A Writing Experiment
I want to be good at…well, probably everything if I’m being honest, but what I was going to say is writing. Articles, books, scripts, and quotes impact me regularly. I want in on that. I want in on being able to impact the world. Even if it’s just a tiny way. I want to be able to write something that at least one person uses for a positive behavioral change. Something that doesn’t vanish like my voice does when I stop talking. Something that can be there when I’m not.
But I don’t feel like I know how to write. My writing skill is so bad I don’t even feel like I know if my writing is decent already or not. Oh well. I’m just gonna practice.
The method I’m using to practice is to write a children’s book (I was also thinking I’d illustrate it. More on that in a bit). I read my son this book about a volcano and the words didn’t form sentences, there felt like no point, no passion in it, no lesson. It was probably that moment of befuddled rage that I decided writing a kids book was something I had to do. I guess that time is now.
The plan is to commit one to two hours per day to writing the book. I’m heavily leaning on ChatGPT for guidance. I set a constraint for myself that I would just write out, very quickly, a story of something that happened to me recently and asked GPT for a kids version of it. I then used that as my outline to write a draft. It was pretty bland. With feedback I slowly improved vocabulary and pacing. It felt pretty good…until I started looking into illustration.
This whole time I was thinking maybe I could use AI to illustrate the book so I was writing knowing that I would illustrate it. But then I learned that illustrating is hard. I know, big surprise!
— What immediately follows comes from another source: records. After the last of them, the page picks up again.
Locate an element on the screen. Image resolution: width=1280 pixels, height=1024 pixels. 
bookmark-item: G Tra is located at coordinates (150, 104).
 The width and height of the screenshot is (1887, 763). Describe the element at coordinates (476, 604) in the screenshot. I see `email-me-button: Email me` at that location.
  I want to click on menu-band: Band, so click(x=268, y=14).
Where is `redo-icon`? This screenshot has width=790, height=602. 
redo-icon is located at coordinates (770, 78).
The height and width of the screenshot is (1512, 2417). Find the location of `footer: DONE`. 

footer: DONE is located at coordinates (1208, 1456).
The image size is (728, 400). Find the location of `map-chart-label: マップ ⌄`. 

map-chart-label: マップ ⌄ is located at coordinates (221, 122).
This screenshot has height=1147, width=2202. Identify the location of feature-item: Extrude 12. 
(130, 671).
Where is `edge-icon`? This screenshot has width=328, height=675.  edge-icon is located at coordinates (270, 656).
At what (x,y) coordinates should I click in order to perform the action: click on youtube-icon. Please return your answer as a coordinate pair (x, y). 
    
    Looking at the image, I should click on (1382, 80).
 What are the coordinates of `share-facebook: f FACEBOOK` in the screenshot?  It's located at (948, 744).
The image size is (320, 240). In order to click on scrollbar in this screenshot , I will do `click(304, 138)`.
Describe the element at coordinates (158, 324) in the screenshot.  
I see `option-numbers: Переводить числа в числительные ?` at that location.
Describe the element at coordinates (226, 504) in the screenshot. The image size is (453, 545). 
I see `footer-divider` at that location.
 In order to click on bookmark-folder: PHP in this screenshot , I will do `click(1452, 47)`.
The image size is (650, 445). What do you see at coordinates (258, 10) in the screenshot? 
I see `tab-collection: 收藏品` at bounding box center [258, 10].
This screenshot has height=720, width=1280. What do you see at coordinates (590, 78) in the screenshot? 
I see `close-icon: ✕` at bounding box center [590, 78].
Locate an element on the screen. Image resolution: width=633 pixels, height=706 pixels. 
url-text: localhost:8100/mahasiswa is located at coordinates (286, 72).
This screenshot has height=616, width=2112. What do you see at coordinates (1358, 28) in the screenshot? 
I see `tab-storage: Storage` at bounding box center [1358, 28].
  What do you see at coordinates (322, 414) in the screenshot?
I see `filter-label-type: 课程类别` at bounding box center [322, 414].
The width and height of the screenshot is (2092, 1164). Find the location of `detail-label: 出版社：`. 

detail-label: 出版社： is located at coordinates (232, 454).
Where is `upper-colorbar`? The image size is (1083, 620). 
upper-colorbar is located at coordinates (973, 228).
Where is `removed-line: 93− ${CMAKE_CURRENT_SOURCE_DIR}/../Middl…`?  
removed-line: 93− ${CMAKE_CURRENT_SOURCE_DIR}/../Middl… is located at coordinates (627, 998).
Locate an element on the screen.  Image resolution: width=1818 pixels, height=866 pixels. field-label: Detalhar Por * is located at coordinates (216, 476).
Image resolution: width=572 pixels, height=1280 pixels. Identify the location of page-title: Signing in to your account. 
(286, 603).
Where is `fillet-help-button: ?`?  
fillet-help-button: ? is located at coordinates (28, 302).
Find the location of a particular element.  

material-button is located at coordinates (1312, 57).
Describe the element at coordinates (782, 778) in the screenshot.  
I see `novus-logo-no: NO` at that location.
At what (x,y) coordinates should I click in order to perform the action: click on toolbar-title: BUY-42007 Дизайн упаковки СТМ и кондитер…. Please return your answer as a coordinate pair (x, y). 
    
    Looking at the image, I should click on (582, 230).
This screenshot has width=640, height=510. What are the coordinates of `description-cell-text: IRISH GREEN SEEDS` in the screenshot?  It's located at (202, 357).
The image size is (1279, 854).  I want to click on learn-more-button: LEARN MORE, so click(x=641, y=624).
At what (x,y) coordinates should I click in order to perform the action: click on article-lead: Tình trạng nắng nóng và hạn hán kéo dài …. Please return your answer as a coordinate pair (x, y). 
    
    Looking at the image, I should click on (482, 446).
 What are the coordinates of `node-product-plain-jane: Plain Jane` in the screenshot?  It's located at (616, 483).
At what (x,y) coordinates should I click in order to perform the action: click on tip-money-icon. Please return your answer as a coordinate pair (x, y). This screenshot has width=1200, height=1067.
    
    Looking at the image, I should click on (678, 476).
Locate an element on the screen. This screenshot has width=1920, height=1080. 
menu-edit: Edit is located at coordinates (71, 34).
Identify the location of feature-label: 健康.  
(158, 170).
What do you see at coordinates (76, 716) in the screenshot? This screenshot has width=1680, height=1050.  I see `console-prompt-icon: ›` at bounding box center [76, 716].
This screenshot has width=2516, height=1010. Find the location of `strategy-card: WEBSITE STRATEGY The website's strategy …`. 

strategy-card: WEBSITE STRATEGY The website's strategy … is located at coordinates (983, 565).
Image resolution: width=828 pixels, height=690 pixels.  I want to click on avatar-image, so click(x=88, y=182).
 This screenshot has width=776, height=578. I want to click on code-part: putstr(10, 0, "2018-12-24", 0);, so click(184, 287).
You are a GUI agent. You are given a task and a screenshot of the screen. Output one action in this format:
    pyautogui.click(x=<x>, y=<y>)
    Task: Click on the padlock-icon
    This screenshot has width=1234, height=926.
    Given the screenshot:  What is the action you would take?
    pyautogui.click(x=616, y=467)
Maybe I’ll attempt it at some point, but I decided to just focus on the writing, but that meant if I ever wanted this to be published I’d have to give it to someone else to illustrate and it’s almost a disconnected project from the writing.
What this meant was that I had to rewrite everything for several reasons. I needed to be thinking about the story in spreads (two page scenes). I needed to describe more of the emotions of the characters and let the illustrator work more on the scene. I think I realized my story doesn’t have a low enough low. And I think that the way I reveal information was out of order.
So I rewrote it. It felt…less bland. It had fewer problems. It did have a few good things too, but it was just ok.
Then I asked GPT to be a hard-ass newspaper editor style of coach and give me feedback. lol It yawned at me and said things like “meh” and “weeksauce”! One thing I’m highlighting in my story is holding two feelings at once. Here’s what the hard-ass editor said,
Leo’s ‘two feelings’ – Overplayed.
You’ve said it, we get it. It’s warm, cozy, and there’s guilt. Don’t keep hitting the same notes. Show me the mix of emotions, don’t keep narrating it. Leo’s got a real struggle, so show that inner tug-of-war, but don’t spoon-feed me the emotional ride every time.
So I’m rewriting it again. I feel like I learn each time I do. I find more ways to use fewer words to say more. I try to show emotion rather than telling the reader about it and use punchier dialogue than normal since it’s for kids. One thing I want to focus on improving is my ability to hold a bunch of parts of story in my mind at once so I can know what to reveal and when. It seems like I keep having to rewrite later pages because I think of a better way to say something earlier.